A folga é sagrada. Literalmente. Basta olhar as religiões. No Islamismo, o dia de descanso é a sexta-feira, quando os muçulmanos fazem a Salat al-Jumu'ah, uma oração sagrada. Para os judeus, a folga espiritual vai de sexta-feira até o pôr do sol de sábado. É mandamento fundamental da Torá que os judeus dediquem o período à contemplação e à espiritualidade. Para os Cristãos, domingo é o dia do descanso inegociável. Aqui pra nós, duas mães solos, a folga sagrada é qualquer dia em que a criança está com o pai ou a avó. Santo dia!

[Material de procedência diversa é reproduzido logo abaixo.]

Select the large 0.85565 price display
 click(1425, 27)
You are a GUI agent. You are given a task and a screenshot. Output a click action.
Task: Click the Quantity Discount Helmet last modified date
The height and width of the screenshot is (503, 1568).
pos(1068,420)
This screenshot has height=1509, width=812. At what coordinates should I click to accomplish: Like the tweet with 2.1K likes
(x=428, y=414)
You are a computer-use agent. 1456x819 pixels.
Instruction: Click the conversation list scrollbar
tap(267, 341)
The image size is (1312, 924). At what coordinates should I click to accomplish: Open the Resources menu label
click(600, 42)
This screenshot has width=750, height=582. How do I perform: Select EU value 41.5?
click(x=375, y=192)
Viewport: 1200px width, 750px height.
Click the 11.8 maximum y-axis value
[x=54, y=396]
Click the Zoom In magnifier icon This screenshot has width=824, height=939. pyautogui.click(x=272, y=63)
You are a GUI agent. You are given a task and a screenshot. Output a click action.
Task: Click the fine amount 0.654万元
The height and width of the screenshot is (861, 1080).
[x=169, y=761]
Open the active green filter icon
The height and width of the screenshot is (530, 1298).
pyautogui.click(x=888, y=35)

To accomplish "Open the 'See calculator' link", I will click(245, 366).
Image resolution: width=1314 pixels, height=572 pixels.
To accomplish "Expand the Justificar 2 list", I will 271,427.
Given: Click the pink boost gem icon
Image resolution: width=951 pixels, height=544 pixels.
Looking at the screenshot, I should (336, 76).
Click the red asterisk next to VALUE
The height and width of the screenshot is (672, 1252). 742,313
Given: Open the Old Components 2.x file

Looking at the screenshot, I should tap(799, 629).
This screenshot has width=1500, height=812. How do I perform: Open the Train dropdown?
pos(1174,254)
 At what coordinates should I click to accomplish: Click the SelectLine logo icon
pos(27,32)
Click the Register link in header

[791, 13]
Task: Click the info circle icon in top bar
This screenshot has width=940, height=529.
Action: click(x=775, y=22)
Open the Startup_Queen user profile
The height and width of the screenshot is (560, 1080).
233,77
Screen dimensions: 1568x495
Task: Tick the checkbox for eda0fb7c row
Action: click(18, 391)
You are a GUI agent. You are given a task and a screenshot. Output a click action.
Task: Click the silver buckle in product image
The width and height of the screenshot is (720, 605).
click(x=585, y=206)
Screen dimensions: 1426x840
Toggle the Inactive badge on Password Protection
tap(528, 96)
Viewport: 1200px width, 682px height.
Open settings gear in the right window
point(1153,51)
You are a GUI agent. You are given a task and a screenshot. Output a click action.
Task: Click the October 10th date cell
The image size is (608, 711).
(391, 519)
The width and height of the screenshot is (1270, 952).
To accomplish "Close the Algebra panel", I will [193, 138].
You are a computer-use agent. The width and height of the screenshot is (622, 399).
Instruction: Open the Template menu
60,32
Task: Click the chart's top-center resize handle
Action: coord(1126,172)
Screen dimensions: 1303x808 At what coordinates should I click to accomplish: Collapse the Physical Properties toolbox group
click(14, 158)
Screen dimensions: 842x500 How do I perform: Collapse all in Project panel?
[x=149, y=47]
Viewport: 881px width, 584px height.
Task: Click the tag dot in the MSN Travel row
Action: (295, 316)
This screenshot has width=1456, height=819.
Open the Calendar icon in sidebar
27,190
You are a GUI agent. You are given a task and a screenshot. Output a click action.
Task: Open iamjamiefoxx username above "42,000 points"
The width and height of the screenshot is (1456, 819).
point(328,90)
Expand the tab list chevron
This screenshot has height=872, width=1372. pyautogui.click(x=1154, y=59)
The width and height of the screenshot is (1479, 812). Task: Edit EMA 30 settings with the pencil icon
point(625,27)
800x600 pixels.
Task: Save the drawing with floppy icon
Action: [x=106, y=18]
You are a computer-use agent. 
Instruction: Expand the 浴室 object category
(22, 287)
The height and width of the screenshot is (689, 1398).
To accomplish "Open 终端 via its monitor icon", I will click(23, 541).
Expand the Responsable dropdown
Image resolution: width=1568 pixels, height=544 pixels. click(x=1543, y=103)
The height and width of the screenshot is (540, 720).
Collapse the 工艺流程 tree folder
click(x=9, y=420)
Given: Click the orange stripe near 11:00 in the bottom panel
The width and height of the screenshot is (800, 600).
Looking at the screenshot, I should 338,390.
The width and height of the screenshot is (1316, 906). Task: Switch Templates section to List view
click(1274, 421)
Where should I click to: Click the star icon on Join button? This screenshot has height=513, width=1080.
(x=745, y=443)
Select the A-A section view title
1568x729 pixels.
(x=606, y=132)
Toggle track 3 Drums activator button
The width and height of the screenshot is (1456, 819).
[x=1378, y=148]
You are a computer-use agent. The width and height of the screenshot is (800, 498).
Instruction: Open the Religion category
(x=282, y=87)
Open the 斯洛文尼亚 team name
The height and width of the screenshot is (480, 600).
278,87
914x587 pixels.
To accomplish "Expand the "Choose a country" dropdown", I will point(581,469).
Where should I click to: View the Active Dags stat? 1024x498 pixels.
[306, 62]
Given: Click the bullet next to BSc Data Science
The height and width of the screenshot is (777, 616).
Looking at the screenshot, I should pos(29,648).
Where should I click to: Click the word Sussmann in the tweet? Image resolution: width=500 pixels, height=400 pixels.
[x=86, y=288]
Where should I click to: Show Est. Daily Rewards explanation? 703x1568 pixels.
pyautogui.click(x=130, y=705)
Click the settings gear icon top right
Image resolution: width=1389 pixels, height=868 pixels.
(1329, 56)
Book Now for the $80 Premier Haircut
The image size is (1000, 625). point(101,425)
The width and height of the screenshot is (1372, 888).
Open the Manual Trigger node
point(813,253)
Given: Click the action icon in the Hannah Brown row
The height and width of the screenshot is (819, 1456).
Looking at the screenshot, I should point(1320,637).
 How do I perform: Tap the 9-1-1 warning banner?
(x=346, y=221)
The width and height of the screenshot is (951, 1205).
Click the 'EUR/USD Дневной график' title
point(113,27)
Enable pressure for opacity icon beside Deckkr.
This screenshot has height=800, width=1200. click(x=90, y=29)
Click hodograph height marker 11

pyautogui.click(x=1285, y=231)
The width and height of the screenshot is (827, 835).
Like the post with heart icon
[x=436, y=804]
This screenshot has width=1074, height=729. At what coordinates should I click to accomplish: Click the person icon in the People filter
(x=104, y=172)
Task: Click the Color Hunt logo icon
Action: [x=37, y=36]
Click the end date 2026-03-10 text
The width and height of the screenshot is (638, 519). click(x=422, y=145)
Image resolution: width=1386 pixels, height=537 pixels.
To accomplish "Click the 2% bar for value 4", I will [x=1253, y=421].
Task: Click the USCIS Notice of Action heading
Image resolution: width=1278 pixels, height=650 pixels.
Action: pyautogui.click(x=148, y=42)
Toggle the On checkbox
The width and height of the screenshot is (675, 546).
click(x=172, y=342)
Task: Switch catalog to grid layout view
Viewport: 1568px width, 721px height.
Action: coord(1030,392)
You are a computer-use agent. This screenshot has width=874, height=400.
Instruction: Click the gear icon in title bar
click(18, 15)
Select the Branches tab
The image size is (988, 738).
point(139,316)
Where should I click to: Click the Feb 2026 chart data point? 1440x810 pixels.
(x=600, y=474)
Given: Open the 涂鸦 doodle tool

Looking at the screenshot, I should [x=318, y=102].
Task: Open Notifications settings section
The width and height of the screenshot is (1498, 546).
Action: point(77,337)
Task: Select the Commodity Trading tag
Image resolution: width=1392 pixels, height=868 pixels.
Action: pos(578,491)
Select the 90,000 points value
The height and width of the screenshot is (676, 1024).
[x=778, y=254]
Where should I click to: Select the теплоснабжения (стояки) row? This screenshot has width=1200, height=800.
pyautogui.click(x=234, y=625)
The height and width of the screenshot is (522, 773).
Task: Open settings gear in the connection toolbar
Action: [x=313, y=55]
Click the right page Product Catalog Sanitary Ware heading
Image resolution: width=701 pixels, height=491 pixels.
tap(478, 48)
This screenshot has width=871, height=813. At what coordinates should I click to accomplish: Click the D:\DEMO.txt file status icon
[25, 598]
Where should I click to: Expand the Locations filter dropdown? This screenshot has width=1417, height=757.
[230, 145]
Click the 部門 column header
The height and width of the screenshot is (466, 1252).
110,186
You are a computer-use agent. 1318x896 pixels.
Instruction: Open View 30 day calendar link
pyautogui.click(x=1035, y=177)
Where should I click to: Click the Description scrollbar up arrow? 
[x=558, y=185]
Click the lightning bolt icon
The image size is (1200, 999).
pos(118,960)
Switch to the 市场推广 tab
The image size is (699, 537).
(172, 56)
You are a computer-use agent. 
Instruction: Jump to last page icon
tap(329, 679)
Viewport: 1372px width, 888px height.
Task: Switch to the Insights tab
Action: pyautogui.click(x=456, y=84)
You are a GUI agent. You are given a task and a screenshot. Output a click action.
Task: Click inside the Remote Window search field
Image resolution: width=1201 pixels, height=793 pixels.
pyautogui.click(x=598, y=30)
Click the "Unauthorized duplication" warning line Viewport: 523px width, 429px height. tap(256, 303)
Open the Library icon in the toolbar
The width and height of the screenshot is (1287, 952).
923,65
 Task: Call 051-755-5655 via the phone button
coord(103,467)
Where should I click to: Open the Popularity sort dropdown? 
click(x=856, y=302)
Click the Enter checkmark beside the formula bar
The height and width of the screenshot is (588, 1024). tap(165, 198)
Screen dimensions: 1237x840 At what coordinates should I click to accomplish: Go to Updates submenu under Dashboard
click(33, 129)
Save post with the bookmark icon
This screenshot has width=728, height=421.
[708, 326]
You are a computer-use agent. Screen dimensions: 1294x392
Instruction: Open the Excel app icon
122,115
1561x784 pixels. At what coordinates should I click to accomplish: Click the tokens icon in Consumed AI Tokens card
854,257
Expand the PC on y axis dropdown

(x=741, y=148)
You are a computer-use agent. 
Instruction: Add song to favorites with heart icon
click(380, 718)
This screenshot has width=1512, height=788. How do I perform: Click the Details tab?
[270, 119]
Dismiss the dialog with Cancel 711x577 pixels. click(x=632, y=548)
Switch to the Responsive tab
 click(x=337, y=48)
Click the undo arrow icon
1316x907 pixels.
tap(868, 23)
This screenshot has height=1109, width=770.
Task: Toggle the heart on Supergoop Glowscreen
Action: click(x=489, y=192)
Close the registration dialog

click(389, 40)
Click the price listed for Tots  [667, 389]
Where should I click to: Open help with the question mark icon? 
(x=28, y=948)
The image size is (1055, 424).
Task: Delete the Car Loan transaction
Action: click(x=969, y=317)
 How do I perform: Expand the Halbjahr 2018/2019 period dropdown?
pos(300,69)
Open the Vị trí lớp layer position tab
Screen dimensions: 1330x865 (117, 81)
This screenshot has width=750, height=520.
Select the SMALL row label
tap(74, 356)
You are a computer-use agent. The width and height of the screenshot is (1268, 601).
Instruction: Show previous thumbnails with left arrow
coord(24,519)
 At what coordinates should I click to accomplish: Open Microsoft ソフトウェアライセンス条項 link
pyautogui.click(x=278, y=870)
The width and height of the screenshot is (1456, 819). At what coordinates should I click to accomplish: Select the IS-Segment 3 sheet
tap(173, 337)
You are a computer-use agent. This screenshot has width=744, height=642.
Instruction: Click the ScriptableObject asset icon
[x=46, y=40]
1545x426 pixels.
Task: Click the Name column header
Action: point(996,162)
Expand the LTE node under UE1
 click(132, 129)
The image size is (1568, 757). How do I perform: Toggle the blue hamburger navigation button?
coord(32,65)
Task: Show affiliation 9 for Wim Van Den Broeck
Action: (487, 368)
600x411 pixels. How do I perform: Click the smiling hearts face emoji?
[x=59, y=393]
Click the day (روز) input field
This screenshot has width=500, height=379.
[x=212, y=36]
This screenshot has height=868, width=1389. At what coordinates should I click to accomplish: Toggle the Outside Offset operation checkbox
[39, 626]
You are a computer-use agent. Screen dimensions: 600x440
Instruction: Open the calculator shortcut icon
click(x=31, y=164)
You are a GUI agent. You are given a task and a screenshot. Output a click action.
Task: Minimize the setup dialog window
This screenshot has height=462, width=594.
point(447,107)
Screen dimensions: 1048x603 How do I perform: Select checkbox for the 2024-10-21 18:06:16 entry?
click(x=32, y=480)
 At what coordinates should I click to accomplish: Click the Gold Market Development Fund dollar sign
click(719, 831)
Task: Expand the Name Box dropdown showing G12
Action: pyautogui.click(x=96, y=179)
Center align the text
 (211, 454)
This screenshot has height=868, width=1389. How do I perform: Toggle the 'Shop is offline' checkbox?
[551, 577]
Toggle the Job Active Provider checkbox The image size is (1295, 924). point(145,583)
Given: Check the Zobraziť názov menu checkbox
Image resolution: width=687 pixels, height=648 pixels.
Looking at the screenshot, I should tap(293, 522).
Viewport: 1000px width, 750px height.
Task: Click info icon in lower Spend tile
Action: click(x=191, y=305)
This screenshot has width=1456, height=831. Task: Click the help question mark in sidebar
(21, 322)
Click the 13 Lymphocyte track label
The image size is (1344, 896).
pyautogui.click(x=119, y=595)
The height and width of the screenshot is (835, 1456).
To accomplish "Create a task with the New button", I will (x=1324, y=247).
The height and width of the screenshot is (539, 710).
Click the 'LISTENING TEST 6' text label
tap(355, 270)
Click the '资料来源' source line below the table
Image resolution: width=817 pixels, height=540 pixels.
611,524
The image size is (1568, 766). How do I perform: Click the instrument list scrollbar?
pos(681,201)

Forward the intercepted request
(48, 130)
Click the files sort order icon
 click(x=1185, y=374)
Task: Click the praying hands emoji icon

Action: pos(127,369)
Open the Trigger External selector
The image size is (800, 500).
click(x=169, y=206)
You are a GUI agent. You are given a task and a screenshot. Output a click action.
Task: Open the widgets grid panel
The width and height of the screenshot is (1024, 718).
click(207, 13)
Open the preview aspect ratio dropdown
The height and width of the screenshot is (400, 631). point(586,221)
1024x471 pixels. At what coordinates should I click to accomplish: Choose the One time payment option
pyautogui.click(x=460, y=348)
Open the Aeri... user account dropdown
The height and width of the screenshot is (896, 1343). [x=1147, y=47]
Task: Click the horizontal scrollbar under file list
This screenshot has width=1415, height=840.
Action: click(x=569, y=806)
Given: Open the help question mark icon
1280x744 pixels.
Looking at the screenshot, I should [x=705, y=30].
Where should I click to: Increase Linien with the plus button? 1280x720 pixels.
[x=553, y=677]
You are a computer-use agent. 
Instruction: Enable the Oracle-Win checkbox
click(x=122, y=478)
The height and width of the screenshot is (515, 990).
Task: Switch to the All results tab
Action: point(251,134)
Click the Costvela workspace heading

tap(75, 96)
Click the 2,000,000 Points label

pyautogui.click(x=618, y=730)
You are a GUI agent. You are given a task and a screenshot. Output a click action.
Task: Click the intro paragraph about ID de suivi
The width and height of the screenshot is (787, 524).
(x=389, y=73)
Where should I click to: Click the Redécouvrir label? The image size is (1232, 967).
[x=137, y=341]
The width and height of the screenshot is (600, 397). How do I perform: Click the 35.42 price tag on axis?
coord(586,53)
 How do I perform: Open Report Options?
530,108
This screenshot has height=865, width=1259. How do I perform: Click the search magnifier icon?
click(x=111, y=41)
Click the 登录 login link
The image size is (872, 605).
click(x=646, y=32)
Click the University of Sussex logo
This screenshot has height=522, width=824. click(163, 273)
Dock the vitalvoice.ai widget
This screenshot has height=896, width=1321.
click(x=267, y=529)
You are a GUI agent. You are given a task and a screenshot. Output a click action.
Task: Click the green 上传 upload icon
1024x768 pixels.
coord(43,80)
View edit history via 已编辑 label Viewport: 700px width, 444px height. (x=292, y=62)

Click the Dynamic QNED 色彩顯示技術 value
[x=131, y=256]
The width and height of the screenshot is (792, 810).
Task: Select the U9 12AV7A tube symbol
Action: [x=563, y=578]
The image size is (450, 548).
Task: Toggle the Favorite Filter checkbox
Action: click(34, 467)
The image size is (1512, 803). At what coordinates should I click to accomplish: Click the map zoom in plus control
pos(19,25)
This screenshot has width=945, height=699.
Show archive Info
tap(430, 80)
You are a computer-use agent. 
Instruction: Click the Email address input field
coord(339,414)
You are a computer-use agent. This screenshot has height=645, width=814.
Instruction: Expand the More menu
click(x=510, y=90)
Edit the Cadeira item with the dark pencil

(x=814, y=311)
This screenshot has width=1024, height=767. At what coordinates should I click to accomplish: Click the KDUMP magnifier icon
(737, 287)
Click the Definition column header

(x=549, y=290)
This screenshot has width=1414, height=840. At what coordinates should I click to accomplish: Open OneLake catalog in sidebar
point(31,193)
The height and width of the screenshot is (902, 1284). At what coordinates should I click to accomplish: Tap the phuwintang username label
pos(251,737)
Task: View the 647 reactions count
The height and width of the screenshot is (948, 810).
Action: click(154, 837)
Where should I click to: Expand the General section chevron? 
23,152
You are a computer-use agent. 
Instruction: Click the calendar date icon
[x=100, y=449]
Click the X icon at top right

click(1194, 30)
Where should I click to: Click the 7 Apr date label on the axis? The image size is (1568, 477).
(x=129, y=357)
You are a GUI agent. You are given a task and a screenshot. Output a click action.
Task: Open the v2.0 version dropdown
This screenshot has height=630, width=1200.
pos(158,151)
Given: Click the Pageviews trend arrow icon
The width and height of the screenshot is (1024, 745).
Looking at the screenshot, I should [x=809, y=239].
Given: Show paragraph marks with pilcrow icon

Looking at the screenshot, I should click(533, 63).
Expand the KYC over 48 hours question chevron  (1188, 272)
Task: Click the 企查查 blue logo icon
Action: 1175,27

Viver sem descanso prejudica nossa qualidade de vida e nossa saúde. Nossa capacidade de atenção cai, nossa memória falha, e nossa capacidade de aprender trava. Também perdemos um pouco da leitura social: vemos ameaças ou julgamentos em expressões faciais neutras e ficamos mais irritados com obstáculos simples. Ou seja: dá vontade de chutar a cadeira dos colegas de trabalho. Então, antes da demissão por justa causa, bora tirar uma soneca?
Por outro lado, uma boa noite de sono pode nos tornar mais criativos, empáticos, bons parceiros e melhores pais. E quem diz não somos nós, é o psicólogo Aric Prather, da Universidade da Califórnia, em São Francisco, autor do livro “The Sleep Prescription”.
Mas, claro, só dormir não resolve. Folga também é não fazer nada, curtir bastante, ou até ficar cansado, mas fazendo outra coisa além de trabalhar: uma trilha, uma balada, uma viagem. Na coluna Smarter Living, do New York Times, o jornalista Tim Herrera vive dando dicas de como curtir um dia livre. Compilamos algumas aqui, agregando nossa visão sobre cada uma:
Perdoe alguém: "O que realmente ganhamos guardando rancores, além de anedotas divertidas para contar em festas? E o que poderíamos ganhar abrindo mão deles? Como se vê, bastante: um estudo de 2006 sugeriu que “treinar o perdão pode ser eficaz na redução da raiva, reduzindo o estresse e os sintomas físicos". Então, sabe, talvez valha a pena". Adendo da Folga: perdoar, sempre; esquecer jamais. Não use essa dica para voltar com boy lixo.
Faça aquela coisa que você está adiando: "Sim, sim, uma hora eu vou fazer isso - é a pequena mentira que todos dizemos a nós mesmos para evitar fazer as coisas em nossa lista de tarefas que estão pairando sobre nossas cabeças. Mas hoje é um ótimo dia para fazer isso! Envie aquele e-mail, termine aquela tarefa em casa, envie aquela nota de agradecimento de feriado que você ainda não conseguiu. Seja o que for, apenas faça. Você vai se sentir muito melhor, eu prometo". Adendo da Folga: Não use essa dica para retomar D.R com boy lixo.
Não faça absolutamente nada. "Não há muito mais a dizer aqui! Dê a si mesmo permissão para ficar plantada na frente da TV hoje, recarregar as baterias e ter uma boa noite de sono. Pode até torná-la mais produtiva no trabalho esta semana". Adendo da Folga: esse conselho harmoniza muito bem com uma taça de vinho. Só não use o vinho como desculpa para mandar mensagem pro boy lixo.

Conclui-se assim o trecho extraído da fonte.